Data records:
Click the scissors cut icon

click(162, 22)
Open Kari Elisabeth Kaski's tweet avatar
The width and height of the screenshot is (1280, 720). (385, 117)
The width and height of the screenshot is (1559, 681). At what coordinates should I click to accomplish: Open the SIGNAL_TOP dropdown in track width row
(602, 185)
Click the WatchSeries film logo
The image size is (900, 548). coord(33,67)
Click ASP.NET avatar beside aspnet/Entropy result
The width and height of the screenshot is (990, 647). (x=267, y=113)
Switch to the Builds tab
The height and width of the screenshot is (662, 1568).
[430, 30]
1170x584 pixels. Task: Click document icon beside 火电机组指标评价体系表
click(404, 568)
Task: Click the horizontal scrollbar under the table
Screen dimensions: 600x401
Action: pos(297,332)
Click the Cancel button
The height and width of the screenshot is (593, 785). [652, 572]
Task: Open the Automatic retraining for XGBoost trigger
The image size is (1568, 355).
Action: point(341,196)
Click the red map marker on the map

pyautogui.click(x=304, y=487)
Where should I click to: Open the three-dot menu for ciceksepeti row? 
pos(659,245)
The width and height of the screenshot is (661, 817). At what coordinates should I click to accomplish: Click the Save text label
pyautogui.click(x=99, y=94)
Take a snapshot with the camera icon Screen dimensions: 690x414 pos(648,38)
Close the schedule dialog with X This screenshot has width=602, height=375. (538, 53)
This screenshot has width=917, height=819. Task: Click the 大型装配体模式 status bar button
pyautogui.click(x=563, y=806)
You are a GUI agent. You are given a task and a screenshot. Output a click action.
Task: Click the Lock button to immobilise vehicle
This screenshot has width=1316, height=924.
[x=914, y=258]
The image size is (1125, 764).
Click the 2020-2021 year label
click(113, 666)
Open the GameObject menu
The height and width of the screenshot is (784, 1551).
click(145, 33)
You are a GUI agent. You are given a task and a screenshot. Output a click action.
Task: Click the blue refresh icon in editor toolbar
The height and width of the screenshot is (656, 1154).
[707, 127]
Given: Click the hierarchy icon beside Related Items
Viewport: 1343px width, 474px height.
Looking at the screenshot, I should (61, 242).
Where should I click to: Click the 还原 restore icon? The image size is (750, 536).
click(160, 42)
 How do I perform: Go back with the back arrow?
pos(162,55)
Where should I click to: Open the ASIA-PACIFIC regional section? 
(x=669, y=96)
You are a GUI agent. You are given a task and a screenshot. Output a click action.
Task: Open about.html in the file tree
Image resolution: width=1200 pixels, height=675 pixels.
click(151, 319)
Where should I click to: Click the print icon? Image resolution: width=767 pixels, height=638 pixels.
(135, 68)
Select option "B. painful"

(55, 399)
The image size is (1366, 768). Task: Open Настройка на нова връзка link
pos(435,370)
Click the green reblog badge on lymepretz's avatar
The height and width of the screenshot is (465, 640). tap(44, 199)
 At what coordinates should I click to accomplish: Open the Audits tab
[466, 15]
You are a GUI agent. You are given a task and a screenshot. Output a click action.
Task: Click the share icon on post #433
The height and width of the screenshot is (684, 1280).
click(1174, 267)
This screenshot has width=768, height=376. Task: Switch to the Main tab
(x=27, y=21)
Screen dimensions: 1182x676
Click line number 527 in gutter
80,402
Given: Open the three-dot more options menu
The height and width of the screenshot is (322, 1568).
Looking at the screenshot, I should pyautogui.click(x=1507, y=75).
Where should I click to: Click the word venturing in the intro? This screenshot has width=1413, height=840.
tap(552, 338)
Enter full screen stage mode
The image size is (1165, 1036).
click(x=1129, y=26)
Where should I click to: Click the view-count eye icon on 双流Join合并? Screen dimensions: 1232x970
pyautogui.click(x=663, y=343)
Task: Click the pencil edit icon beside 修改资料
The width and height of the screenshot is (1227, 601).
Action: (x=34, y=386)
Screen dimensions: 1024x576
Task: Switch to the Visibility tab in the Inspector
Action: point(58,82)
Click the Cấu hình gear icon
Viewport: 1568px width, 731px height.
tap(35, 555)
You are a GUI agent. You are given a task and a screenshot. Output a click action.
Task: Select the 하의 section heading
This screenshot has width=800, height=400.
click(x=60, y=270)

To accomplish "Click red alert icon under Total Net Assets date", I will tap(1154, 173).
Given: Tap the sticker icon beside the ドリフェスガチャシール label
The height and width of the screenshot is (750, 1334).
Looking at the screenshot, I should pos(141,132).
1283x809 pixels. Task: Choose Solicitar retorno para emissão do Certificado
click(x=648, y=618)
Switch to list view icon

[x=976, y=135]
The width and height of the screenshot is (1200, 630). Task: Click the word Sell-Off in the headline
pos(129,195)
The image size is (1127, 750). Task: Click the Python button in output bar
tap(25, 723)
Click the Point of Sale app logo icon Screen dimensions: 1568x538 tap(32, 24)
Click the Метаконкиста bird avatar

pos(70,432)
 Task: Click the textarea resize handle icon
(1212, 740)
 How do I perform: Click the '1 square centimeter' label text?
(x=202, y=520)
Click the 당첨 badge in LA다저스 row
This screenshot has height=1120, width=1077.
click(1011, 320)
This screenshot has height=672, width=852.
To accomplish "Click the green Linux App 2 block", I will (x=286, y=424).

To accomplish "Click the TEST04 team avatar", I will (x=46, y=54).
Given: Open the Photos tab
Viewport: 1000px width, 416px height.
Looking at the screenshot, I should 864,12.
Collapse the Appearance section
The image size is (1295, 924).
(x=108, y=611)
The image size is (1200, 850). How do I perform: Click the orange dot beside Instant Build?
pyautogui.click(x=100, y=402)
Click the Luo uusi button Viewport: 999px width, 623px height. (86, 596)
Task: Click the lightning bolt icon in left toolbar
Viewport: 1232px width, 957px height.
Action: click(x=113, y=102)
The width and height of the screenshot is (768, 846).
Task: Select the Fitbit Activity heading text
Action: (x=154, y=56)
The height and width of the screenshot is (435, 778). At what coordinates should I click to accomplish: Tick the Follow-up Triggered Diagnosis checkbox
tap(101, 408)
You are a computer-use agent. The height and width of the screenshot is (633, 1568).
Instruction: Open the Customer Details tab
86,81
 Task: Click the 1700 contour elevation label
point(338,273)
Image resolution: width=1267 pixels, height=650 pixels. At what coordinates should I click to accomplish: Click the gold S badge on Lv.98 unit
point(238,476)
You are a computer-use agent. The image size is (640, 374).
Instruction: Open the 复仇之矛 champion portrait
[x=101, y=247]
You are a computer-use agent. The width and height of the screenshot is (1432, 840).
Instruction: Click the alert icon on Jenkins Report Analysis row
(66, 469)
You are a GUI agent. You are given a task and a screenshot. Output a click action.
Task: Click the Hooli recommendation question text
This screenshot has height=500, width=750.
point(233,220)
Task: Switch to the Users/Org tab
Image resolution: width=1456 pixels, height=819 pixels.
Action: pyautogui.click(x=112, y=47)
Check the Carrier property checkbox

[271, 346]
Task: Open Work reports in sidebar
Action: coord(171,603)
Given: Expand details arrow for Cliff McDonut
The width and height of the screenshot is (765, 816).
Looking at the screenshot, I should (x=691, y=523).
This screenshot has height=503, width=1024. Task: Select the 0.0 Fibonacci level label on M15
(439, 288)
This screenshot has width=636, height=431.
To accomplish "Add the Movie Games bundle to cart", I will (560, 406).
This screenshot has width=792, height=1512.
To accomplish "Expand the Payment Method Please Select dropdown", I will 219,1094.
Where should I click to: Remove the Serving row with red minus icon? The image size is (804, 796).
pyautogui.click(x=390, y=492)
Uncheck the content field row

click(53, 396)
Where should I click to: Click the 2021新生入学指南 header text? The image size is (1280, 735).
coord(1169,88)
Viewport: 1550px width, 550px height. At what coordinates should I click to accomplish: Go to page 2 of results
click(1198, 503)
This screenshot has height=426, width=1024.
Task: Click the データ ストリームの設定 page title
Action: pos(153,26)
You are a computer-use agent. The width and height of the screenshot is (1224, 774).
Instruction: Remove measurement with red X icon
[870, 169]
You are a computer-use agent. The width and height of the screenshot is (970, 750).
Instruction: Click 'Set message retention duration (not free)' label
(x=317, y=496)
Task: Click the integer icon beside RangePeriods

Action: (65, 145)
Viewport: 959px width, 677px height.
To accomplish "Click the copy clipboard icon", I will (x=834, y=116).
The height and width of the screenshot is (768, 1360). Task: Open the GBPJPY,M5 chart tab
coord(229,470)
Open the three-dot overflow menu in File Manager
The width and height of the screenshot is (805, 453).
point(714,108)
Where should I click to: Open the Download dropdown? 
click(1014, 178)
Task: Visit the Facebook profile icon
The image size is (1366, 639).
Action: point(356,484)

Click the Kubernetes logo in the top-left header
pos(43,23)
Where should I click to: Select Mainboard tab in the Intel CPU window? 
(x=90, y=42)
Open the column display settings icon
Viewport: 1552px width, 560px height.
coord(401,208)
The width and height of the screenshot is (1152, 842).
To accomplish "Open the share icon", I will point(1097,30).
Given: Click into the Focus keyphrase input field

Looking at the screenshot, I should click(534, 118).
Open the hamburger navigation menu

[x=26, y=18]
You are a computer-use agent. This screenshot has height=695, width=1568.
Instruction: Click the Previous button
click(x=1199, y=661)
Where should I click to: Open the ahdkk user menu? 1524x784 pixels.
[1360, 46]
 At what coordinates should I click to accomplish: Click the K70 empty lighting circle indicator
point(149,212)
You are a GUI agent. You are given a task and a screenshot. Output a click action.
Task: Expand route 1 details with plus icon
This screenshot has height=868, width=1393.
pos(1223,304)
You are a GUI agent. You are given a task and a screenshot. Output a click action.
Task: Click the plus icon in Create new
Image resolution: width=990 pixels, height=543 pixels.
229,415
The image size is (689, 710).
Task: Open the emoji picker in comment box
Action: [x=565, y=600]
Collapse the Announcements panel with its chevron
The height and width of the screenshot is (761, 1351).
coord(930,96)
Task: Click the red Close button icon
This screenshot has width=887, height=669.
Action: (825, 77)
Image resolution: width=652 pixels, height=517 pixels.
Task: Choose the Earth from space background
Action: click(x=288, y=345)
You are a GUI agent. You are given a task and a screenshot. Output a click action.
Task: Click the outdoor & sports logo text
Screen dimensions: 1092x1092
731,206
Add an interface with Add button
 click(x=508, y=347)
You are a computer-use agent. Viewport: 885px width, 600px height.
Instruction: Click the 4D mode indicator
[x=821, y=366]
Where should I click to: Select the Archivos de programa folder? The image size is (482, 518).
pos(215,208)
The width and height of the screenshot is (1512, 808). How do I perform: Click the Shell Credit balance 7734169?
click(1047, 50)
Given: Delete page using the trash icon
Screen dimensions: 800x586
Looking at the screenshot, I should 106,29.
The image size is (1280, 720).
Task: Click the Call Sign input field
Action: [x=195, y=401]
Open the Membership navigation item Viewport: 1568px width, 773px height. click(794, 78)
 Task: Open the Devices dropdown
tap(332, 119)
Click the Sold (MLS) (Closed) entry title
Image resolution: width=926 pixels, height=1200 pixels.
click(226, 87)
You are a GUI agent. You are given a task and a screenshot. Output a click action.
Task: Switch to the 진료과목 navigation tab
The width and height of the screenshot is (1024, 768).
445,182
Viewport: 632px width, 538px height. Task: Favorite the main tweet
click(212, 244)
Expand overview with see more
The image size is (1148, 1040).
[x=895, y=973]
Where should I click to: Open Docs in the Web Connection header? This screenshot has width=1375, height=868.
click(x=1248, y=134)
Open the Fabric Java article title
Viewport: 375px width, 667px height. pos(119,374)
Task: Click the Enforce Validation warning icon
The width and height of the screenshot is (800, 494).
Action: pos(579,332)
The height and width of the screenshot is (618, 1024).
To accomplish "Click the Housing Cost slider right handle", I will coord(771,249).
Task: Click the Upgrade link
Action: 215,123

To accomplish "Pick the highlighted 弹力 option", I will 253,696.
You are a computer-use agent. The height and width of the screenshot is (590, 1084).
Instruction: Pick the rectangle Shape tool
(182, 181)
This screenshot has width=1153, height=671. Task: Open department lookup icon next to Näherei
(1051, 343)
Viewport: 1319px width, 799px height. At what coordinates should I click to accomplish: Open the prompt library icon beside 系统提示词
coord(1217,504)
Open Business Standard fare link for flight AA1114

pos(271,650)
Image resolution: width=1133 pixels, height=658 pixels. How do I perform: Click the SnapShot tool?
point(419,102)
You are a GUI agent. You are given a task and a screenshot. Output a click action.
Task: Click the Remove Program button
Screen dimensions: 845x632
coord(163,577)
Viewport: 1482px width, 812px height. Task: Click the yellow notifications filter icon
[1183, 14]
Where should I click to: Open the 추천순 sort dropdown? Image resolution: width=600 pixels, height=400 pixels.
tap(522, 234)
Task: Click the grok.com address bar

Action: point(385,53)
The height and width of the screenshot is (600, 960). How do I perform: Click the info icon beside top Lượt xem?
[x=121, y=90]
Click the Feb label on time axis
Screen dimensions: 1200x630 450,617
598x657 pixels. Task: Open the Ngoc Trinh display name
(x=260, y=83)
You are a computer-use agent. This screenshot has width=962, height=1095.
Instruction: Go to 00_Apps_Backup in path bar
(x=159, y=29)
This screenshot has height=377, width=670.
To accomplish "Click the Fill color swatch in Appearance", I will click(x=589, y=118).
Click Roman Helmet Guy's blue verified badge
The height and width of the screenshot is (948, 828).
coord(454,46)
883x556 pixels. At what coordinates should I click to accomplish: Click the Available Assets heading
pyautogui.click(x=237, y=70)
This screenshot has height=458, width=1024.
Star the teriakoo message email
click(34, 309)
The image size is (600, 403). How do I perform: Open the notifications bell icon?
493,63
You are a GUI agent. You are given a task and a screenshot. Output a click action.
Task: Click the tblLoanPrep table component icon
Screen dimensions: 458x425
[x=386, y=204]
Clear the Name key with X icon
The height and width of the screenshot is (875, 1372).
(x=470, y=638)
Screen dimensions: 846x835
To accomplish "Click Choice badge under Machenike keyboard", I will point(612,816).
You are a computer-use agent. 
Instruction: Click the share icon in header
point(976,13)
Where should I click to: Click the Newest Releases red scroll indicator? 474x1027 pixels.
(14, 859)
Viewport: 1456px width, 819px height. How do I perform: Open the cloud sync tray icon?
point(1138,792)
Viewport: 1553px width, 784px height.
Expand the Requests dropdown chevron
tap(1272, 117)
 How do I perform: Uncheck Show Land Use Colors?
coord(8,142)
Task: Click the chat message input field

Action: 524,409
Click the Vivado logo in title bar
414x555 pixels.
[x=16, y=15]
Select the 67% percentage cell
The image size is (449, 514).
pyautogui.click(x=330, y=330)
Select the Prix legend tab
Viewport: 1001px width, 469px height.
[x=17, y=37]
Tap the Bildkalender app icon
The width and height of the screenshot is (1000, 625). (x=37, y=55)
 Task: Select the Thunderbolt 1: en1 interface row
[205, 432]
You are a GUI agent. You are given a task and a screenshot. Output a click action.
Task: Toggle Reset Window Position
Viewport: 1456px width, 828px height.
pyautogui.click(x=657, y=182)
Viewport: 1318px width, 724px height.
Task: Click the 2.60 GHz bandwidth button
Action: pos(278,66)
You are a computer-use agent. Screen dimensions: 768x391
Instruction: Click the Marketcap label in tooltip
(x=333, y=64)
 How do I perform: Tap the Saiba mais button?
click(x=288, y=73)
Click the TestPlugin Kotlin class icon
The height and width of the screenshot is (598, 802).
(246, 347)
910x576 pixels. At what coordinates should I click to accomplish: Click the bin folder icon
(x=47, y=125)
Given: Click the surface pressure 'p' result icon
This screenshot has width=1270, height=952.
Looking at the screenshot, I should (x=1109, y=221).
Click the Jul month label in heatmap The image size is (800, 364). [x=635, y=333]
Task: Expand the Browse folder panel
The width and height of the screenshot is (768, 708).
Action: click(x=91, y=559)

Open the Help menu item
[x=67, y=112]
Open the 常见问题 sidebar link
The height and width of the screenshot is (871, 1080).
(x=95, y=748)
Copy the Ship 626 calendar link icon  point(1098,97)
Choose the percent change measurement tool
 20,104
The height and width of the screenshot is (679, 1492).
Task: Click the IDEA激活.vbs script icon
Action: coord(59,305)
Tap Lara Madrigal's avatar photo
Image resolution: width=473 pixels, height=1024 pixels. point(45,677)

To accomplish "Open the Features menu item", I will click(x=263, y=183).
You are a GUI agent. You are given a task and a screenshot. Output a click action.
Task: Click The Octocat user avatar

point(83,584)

● **Exercise instructions**
Check all the records above and select each line where the string "computer" is found.

● **Exercise output**
You are a computer-use agent. The height and width of the screenshot is (633, 1568).
You are a computer-use agent. The image size is (640, 374).
You are a computer-use agent. The width and height of the screenshot is (1432, 840).
You are a computer-use agent. The width and height of the screenshot is (1224, 774).
You are a computer-use agent. The width and height of the screenshot is (970, 750).
You are a computer-use agent. This screenshot has height=695, width=1568.
You are a computer-use agent. Viewport: 885px width, 600px height.
You are a computer-use agent. The height and width of the screenshot is (590, 1084).
You are a computer-use agent. This screenshot has width=962, height=1095.
You are a computer-use agent. 
You are a computer-use agent. Screen dimensions: 768x391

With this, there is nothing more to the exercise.